(Pixel coordinate grounding data)
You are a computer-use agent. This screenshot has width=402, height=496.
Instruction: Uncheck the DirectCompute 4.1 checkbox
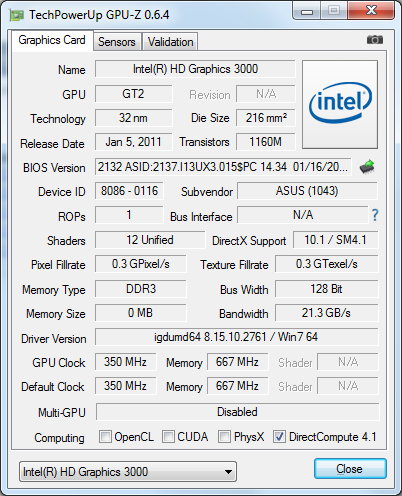pyautogui.click(x=279, y=436)
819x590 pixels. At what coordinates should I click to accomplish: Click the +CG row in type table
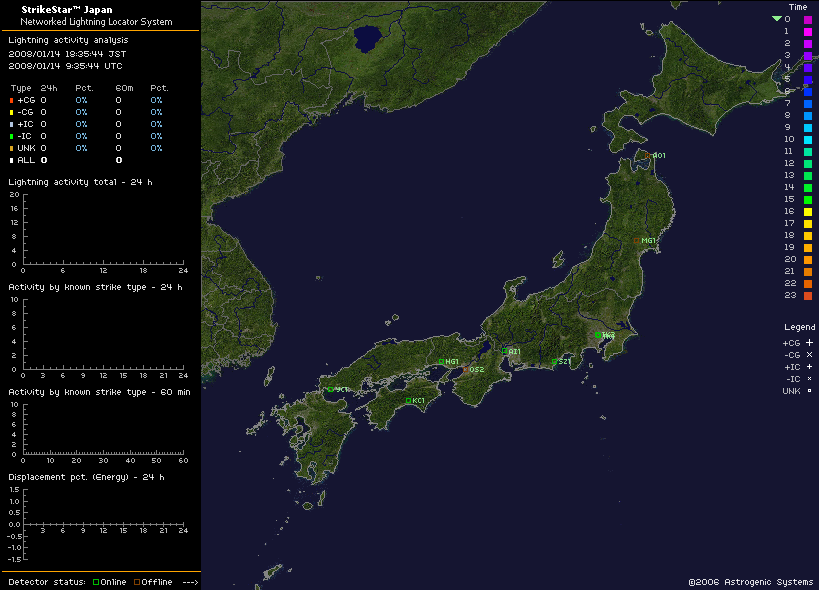tap(26, 100)
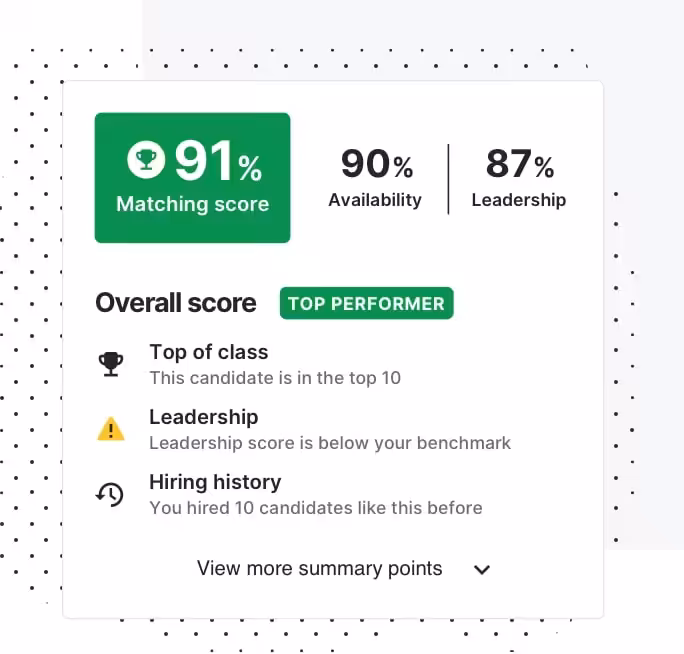Click 'Leadership score is below your benchmark'
Screen dimensions: 684x654
pyautogui.click(x=330, y=443)
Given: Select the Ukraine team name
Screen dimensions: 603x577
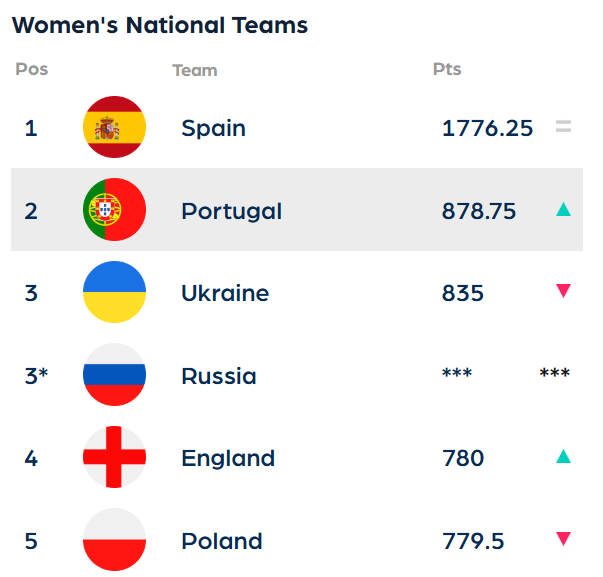Looking at the screenshot, I should click(225, 293).
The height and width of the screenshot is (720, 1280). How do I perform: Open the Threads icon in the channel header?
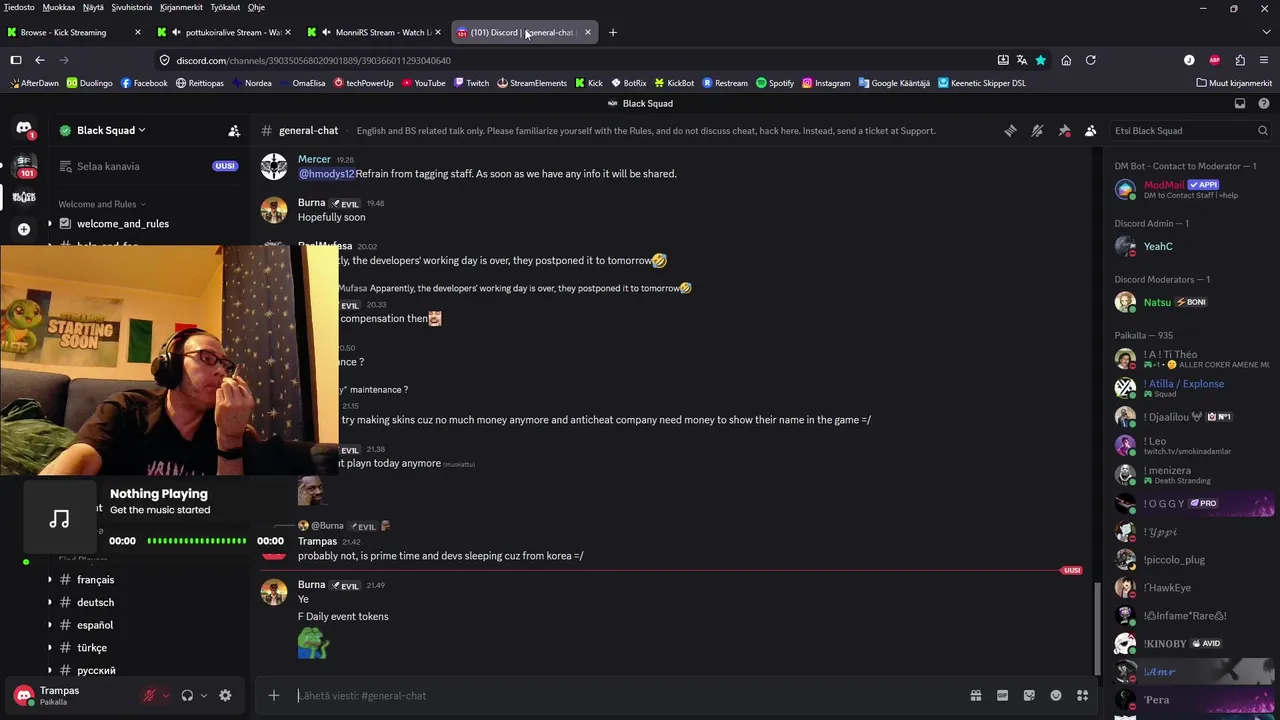pos(1010,131)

What you have to do:
Print all of the entries word for word. Omit the pictures they contain.

Response box:
You are a computer-use agent. This screenshot has width=402, height=496.
Instruction: Uncheck the DirectCompute 4.1 checkbox
pyautogui.click(x=279, y=436)
819x590 pixels. At what coordinates should I click to accomplish: Click the +CG row in type table
tap(26, 100)
Click 'Leadership score is below your benchmark'
Screen dimensions: 684x654
pyautogui.click(x=330, y=443)
Given: Select the Ukraine team name
Screen dimensions: 603x577
Looking at the screenshot, I should click(225, 293).
The height and width of the screenshot is (720, 1280). How do I perform: Open the Threads icon in the channel header?
pos(1010,131)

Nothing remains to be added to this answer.